▶ **Work item**
Only the lines from the one containing "Instruction: Select the horned" to the end of the records belong in the output; print them exactly.
**** Stored data ****
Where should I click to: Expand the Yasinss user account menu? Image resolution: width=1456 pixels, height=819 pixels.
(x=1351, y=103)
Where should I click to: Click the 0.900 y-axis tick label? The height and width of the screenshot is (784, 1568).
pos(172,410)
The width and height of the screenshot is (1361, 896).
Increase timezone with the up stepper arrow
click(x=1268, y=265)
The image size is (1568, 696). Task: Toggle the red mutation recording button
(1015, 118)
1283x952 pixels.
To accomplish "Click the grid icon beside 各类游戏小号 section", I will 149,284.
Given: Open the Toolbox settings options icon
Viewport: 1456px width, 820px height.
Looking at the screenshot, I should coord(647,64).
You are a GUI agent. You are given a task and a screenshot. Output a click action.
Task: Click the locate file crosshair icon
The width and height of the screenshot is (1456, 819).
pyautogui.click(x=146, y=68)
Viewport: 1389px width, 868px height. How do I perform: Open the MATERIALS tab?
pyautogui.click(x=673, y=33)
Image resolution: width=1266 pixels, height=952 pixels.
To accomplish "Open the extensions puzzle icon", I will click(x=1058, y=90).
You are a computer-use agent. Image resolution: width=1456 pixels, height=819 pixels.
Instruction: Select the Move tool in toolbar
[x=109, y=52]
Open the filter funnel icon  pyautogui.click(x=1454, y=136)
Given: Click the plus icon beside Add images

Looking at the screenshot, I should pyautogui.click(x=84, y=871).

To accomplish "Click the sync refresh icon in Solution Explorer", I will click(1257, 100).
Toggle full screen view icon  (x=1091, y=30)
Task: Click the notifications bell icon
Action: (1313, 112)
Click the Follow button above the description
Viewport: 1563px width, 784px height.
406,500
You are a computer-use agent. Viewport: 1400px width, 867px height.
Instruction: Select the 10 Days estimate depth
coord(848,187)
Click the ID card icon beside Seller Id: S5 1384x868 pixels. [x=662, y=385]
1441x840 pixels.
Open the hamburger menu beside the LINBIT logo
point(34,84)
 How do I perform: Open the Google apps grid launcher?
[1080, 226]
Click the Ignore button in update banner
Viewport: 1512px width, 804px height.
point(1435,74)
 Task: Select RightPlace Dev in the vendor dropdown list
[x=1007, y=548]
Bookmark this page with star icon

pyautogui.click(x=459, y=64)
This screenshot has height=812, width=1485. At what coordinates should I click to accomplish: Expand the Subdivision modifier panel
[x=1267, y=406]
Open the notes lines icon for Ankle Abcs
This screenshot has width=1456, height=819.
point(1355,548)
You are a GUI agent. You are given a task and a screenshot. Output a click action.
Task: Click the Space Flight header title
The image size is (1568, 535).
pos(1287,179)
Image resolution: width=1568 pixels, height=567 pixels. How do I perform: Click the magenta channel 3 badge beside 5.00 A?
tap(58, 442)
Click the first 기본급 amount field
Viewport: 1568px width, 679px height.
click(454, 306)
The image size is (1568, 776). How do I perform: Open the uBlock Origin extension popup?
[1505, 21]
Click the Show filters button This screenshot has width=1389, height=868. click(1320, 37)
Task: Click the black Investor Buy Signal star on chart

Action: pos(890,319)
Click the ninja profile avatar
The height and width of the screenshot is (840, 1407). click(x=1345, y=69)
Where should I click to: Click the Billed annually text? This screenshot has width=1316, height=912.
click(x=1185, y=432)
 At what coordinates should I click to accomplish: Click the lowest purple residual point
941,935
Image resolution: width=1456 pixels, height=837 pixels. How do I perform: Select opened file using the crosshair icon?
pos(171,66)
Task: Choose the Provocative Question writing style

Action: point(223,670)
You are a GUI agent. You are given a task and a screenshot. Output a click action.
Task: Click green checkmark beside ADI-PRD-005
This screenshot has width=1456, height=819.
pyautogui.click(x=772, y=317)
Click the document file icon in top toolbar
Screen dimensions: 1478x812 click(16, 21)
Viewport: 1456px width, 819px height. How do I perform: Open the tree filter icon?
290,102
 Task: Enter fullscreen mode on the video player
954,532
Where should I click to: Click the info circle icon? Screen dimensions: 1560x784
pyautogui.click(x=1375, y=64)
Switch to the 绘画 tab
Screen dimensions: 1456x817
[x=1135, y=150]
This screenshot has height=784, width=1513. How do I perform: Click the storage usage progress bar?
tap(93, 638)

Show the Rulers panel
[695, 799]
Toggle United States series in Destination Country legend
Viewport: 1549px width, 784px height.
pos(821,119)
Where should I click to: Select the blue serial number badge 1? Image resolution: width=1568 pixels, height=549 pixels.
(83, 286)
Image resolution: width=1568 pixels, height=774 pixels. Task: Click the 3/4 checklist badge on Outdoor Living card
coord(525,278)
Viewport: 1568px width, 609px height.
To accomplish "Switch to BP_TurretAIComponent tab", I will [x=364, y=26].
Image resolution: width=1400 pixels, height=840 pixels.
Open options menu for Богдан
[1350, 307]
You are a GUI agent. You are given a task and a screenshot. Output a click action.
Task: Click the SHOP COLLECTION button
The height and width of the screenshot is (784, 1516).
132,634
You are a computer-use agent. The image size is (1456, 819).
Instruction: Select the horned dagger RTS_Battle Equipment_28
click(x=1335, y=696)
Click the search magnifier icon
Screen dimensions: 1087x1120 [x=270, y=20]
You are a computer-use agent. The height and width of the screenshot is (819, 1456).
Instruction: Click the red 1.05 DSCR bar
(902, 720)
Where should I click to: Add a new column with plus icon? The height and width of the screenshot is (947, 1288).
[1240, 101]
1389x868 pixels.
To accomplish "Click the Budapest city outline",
****
▶ **Solved exercise**
Instruction: Select the horned dagger RTS_Battle Equipment_28
click(x=1335, y=696)
Click the search magnifier icon
Screen dimensions: 1087x1120 [x=270, y=20]
You are a computer-use agent. The height and width of the screenshot is (819, 1456).
Instruction: Click the red 1.05 DSCR bar
(902, 720)
Where should I click to: Add a new column with plus icon? The height and width of the screenshot is (947, 1288).
[1240, 101]
1389x868 pixels.
To accomplish "Click the Budapest city outline",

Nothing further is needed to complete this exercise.